Exercise requirements: Retype the full set of records. Keep every character identical.

Records from a dataset
* * * *
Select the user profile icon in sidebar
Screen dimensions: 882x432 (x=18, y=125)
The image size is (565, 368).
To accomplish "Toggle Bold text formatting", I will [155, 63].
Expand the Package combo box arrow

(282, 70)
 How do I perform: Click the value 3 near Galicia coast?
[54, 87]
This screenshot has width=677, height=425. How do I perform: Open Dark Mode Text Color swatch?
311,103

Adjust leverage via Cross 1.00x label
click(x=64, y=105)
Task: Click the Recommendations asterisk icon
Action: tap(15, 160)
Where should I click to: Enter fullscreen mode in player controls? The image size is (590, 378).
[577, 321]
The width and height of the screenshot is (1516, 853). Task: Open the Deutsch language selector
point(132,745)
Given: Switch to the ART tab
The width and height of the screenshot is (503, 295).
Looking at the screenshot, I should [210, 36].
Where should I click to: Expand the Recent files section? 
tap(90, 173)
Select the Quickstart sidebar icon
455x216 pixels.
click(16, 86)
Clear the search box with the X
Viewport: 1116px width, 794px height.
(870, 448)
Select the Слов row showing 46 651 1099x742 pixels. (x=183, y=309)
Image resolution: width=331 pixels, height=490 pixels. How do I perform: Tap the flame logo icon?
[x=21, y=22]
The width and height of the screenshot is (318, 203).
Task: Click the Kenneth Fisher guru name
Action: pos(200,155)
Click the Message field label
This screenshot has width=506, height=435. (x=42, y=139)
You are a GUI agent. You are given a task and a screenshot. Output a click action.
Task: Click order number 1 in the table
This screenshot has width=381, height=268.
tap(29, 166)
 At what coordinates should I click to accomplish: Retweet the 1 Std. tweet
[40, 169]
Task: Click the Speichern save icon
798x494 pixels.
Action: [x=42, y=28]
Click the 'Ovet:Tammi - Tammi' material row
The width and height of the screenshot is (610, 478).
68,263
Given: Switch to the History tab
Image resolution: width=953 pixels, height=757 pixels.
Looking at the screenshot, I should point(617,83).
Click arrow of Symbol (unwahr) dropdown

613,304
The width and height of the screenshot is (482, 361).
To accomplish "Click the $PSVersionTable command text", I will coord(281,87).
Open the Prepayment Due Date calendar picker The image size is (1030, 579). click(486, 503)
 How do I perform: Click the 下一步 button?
* * * *
Solution:
Select the user profile icon in sidebar
Screen dimensions: 882x432 (x=18, y=125)
The image size is (565, 368).
To accomplish "Toggle Bold text formatting", I will [155, 63].
Expand the Package combo box arrow

(282, 70)
 How do I perform: Click the value 3 near Galicia coast?
[54, 87]
This screenshot has width=677, height=425. How do I perform: Open Dark Mode Text Color swatch?
311,103

Adjust leverage via Cross 1.00x label
click(x=64, y=105)
Task: Click the Recommendations asterisk icon
Action: tap(15, 160)
Where should I click to: Enter fullscreen mode in player controls? The image size is (590, 378).
[577, 321]
The width and height of the screenshot is (1516, 853). Task: Open the Deutsch language selector
point(132,745)
Given: Switch to the ART tab
The width and height of the screenshot is (503, 295).
Looking at the screenshot, I should [210, 36].
Where should I click to: Expand the Recent files section? 
tap(90, 173)
Select the Quickstart sidebar icon
455x216 pixels.
click(16, 86)
Clear the search box with the X
Viewport: 1116px width, 794px height.
(870, 448)
Select the Слов row showing 46 651 1099x742 pixels. (x=183, y=309)
Image resolution: width=331 pixels, height=490 pixels. How do I perform: Tap the flame logo icon?
[x=21, y=22]
The width and height of the screenshot is (318, 203).
Task: Click the Kenneth Fisher guru name
Action: pos(200,155)
Click the Message field label
This screenshot has width=506, height=435. (x=42, y=139)
You are a GUI agent. You are given a task and a screenshot. Output a click action.
Task: Click order number 1 in the table
This screenshot has width=381, height=268.
tap(29, 166)
 At what coordinates should I click to accomplish: Retweet the 1 Std. tweet
[40, 169]
Task: Click the Speichern save icon
798x494 pixels.
Action: [x=42, y=28]
Click the 'Ovet:Tammi - Tammi' material row
The width and height of the screenshot is (610, 478).
68,263
Given: Switch to the History tab
Image resolution: width=953 pixels, height=757 pixels.
Looking at the screenshot, I should point(617,83).
Click arrow of Symbol (unwahr) dropdown

613,304
The width and height of the screenshot is (482, 361).
To accomplish "Click the $PSVersionTable command text", I will coord(281,87).
Open the Prepayment Due Date calendar picker The image size is (1030, 579). click(486, 503)
 How do I perform: Click the 下一步 button?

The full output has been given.